=== PAGE ===
◇ ◇ ◇ ◇ ◇ ◇ ◇
The jubilee 50th Moravian Autumn music festival started yesterday at Bobycentrum in Brno with a concert performance of the minimalist opera Einstein on the Beach by composer Philip Glass and director Robert Wilson. The concert version was created by collaboration of visual artist Germaine Kruip, Suzanne Vega and Ictus Ensemble and Collegium Vocale Gent. Although only the music remained from the previously stage show, the length of the concert itself was comparable with the opera work. Hence, the evening lasted almost four hours.
While the visitors slowly drifted into the Bobycentrum hall, ordered drinks and searched for empty seats, the performance was already starting unnoticed on the stage. The musicians wandered ceremoniously around the stage, and the dark and subliminal keyboard sounds rumbled into the hustle of the audience coming in. The very beginning, however, was announced by the sung counting – Glass's work in fact is not an opera in the traditional sense and lacks a coherent libretto. Singing numbers and solmisation syllables had been originally intended to help singers to remember long and varying melodic and rhythmic series. However, the director of the opera, Robert Wilson, liked them so much that Glass left them in the opera at his request. The only sections of the text that resemble a traditional libretto were written by poet and painter Christopher Knowles with several additions by choreographer Lucinda Childs and actor Samuel M. Johnson. The interpretation of these repetitive, sketchy, sometimes even dreamy sections was performed by American folk singer Suzanne Vega. The singer's soft and velvety expression, turning here and there into an excited spelling and then a seductive whisper, hypnotically soothed and led the audience almost to the edge of controlled hypnosis. A great interpretative advantage is the fact that Vega herself is a singer and was able not only to work excellently with the pace of the spoken word, but was particularly impressed by the variable diction, which in particular made sure that every subsequent repetition of the phrase: " all these are the days my friends and these are the days my friends " gave a fresh and unweary impression.
◇ ◇ ◇ ◇ ◇ ◇ ◇
=== Word and element pointing entries ===
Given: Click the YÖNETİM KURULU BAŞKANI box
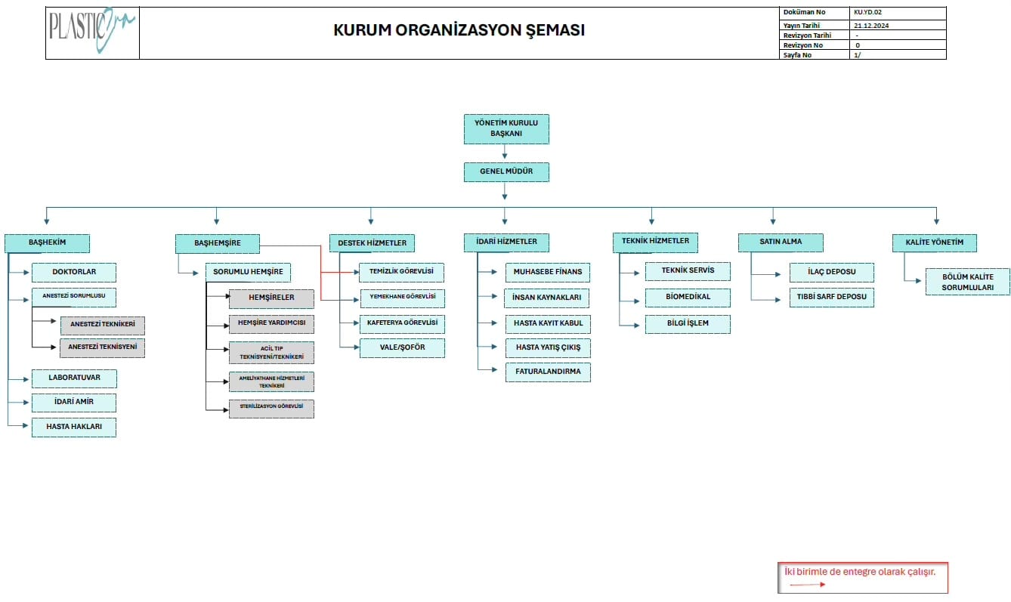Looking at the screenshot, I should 506,128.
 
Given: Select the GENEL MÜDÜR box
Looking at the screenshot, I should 506,172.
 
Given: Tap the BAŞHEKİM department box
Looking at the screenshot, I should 48,242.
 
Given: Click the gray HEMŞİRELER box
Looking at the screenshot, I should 271,298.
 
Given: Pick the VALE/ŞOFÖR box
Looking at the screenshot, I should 402,347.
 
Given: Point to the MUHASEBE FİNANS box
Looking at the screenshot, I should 548,272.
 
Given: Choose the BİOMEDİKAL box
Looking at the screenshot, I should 688,297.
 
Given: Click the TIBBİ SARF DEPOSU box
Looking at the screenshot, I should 831,297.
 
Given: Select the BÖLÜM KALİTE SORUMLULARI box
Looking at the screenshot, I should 967,282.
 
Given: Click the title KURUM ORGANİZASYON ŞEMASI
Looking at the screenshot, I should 459,31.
◇ ◇ ◇ ◇ ◇ ◇ ◇
=== WHAT YOU WILL DO ===
Please extend the review of the Einstein on the Beach concert, picking up after its last sentence. The material above is separate from the text on the concert.

=== REPLY ===
Although Suzanne Vega deserves all praise, it was primarily the musicians who had to face the rhythmically demanding passages of Glass's music. Alternating accents, irregular divisions, polyrhythmic surfaces and other difficult interpretation bits from the arsenal of modern music form the core of the compositional language of the composer's opera. However, the musicians fought through this uneasy piece more than with honour – perfect harmony and rhythmic refinement dominated both the instrumental and the vocal sections. Under the leadership of two conductors Georges-Elio Octors and Tom De Cock and choral conductor Maria van Nieukerken, the artists maintained absolute control over the polyrhythmic fabric Einstein's on the beach. The singers retained intonation and rhythmic certainty even in the most extreme shapes of Glass' opera, which at times quite arbitrarily balances between the musical language of artificial music and the language of the contemporary dance electro scene. Some parts deliberately evoked the modernist sounds of a space shuttle, with all its beeps, whistles and grunts. As if it was just about to take off. The overall impression was also enhanced by the excellent lighting by Germaine Kruip, who used the full range of rotating coloured floodlights available at Bobycentrum. The solo performances of violinist Igor Semenoff, who was a motor counterpart of the rest of the ensemble, were also excellent. The (inter-)play of the keyboardists Jean-Luc Fafchamps and Jean-Luc Plouvier can be described as absolutely flawless. Both of them managed their synthesizers without any problems during their fast runs and chord strikes. It was in the places where traditional musical practices and violent influences of electronic music met that the core of the opera lied. Glass' work synthetically looks at music genres ranging from Renaissance polyphonies to contemporary rave and disco music. It combines all of this into a timeless formation that, even now, more than forty years since its premiere, is brimming with freshness and novelty. The fiftieth season of the Moravian Autumn perhaps could not have wished for a better start!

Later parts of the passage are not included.